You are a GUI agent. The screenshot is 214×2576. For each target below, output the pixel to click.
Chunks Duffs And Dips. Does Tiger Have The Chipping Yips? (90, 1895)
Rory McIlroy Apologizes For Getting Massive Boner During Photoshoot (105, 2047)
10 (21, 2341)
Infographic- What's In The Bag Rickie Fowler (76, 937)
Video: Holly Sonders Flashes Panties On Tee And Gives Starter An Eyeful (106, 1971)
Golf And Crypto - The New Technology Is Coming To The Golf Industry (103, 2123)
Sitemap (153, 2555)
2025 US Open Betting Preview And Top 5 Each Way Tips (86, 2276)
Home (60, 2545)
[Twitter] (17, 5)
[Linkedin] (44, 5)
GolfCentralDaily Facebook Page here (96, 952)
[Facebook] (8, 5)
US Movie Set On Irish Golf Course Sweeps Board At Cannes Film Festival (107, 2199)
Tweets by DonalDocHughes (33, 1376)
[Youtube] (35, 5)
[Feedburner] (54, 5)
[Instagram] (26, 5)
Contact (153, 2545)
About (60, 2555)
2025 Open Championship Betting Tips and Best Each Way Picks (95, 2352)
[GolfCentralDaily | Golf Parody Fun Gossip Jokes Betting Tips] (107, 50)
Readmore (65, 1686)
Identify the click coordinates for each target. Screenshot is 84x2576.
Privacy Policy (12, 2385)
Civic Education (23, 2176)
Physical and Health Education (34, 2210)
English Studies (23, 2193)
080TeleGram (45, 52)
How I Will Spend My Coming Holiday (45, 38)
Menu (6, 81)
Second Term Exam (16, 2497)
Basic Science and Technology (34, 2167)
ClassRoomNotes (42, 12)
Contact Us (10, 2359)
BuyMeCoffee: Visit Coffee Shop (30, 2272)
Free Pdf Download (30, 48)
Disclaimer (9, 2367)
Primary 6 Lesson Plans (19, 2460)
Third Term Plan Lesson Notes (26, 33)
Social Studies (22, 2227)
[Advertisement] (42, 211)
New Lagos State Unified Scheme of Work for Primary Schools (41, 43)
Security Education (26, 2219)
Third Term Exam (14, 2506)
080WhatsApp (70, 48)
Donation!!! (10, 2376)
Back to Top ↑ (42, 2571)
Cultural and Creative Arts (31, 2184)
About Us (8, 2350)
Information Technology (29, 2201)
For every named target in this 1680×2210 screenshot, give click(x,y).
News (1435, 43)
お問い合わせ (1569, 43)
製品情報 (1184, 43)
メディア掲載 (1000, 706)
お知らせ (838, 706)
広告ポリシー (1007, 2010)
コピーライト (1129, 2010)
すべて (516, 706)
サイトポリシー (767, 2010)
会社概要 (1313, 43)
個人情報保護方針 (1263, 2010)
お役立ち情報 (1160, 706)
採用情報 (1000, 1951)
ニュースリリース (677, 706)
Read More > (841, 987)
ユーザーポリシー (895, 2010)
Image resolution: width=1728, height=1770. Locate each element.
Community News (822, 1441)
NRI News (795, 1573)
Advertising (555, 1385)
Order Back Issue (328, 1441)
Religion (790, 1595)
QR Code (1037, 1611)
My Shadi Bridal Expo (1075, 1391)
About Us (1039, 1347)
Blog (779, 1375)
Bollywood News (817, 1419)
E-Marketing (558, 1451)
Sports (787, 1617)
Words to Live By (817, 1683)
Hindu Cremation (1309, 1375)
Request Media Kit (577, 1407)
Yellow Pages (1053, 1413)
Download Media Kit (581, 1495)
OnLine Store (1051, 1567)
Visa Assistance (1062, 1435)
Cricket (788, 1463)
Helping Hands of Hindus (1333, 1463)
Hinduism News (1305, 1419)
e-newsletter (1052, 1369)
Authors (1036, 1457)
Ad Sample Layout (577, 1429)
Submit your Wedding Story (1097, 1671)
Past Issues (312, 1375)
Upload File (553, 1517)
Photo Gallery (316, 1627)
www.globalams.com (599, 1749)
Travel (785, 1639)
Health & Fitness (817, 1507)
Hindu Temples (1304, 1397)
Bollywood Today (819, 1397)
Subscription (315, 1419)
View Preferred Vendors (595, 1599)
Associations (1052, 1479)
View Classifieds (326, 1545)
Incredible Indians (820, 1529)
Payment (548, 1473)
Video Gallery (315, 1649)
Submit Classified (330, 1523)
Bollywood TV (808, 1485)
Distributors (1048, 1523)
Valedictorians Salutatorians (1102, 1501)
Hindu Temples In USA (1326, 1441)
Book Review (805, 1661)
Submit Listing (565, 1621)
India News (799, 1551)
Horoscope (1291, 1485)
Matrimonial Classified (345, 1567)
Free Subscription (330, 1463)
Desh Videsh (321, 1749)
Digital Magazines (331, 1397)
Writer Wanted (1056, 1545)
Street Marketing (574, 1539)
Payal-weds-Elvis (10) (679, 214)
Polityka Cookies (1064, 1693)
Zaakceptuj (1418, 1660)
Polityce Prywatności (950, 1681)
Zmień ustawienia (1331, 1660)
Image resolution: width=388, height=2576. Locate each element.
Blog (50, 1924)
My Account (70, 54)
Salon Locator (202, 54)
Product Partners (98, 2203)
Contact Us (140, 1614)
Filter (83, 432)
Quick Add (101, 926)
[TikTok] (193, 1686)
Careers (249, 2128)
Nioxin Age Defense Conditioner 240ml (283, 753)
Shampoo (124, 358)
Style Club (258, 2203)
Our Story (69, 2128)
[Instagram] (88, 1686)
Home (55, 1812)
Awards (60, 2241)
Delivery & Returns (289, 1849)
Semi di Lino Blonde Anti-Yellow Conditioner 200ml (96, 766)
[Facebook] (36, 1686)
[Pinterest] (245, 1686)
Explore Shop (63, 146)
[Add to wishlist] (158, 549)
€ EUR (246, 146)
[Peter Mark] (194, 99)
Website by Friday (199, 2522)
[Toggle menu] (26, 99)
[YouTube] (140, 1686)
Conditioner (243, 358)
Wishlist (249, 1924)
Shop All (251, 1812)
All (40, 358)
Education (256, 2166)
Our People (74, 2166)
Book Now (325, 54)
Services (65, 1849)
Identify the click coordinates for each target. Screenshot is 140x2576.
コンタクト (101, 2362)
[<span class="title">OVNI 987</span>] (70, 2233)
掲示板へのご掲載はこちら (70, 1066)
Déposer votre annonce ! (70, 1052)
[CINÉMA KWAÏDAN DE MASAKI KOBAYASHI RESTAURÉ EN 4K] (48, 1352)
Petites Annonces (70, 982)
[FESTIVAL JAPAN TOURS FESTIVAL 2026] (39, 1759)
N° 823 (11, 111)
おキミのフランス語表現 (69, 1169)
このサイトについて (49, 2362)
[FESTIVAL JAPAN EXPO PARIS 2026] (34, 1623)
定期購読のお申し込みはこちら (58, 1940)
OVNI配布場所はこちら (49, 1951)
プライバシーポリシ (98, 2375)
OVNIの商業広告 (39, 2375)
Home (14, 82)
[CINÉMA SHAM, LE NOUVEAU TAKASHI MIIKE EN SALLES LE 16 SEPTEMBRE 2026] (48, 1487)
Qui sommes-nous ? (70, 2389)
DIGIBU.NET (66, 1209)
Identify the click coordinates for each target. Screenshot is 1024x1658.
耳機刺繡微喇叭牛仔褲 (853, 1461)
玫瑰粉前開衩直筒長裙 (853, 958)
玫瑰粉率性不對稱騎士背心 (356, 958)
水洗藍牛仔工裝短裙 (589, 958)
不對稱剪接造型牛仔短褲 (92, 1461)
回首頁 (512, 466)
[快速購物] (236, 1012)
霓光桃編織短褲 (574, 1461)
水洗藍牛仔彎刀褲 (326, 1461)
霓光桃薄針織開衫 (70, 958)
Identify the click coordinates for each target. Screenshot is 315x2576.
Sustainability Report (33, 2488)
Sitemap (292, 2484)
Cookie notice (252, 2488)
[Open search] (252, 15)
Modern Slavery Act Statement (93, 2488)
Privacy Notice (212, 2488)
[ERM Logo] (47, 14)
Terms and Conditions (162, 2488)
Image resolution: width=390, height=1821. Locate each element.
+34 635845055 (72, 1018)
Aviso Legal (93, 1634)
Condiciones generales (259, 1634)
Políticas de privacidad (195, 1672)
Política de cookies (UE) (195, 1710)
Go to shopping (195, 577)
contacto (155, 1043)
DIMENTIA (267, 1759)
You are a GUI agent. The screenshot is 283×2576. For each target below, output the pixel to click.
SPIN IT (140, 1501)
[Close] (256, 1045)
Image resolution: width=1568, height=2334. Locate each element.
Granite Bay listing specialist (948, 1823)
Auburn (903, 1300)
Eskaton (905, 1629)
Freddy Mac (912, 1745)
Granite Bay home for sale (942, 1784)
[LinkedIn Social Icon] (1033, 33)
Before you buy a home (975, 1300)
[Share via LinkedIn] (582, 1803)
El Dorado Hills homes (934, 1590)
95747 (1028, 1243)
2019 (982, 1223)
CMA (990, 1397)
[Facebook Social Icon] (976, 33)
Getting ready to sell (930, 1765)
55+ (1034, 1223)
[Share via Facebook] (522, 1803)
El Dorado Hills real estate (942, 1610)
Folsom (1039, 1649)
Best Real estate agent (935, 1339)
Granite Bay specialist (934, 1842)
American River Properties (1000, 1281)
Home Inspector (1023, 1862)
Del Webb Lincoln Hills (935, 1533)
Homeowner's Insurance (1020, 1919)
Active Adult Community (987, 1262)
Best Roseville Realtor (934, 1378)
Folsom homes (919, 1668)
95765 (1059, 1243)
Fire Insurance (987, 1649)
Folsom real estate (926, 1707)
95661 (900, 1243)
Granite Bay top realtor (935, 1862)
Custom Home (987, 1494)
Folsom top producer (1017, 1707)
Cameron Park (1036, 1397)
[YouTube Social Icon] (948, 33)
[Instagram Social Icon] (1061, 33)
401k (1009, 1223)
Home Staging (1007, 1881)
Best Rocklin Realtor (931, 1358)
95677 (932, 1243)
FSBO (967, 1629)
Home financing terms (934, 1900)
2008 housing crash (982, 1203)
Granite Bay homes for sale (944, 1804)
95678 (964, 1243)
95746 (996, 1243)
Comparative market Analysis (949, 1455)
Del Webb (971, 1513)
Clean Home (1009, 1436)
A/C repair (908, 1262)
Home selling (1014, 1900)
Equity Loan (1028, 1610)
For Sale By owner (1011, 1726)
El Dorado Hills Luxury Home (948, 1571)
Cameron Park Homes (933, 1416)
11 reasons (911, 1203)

##########

Aim of the task — Here the output must be the lines above from the line with "Salon Locator (202, 54)" to the line with "[Toggle menu] (26, 99)", both included, duplicated word for word and nothing else.

Task solution —
Salon Locator (202, 54)
Product Partners (98, 2203)
Contact Us (140, 1614)
Filter (83, 432)
Quick Add (101, 926)
[TikTok] (193, 1686)
Careers (249, 2128)
Nioxin Age Defense Conditioner 240ml (283, 753)
Shampoo (124, 358)
Style Club (258, 2203)
Our Story (69, 2128)
[Instagram] (88, 1686)
Home (55, 1812)
Awards (60, 2241)
Delivery & Returns (289, 1849)
Semi di Lino Blonde Anti-Yellow Conditioner 200ml (96, 766)
[Facebook] (36, 1686)
[Pinterest] (245, 1686)
Explore Shop (63, 146)
[Add to wishlist] (158, 549)
€ EUR (246, 146)
[Peter Mark] (194, 99)
Website by Friday (199, 2522)
[Toggle menu] (26, 99)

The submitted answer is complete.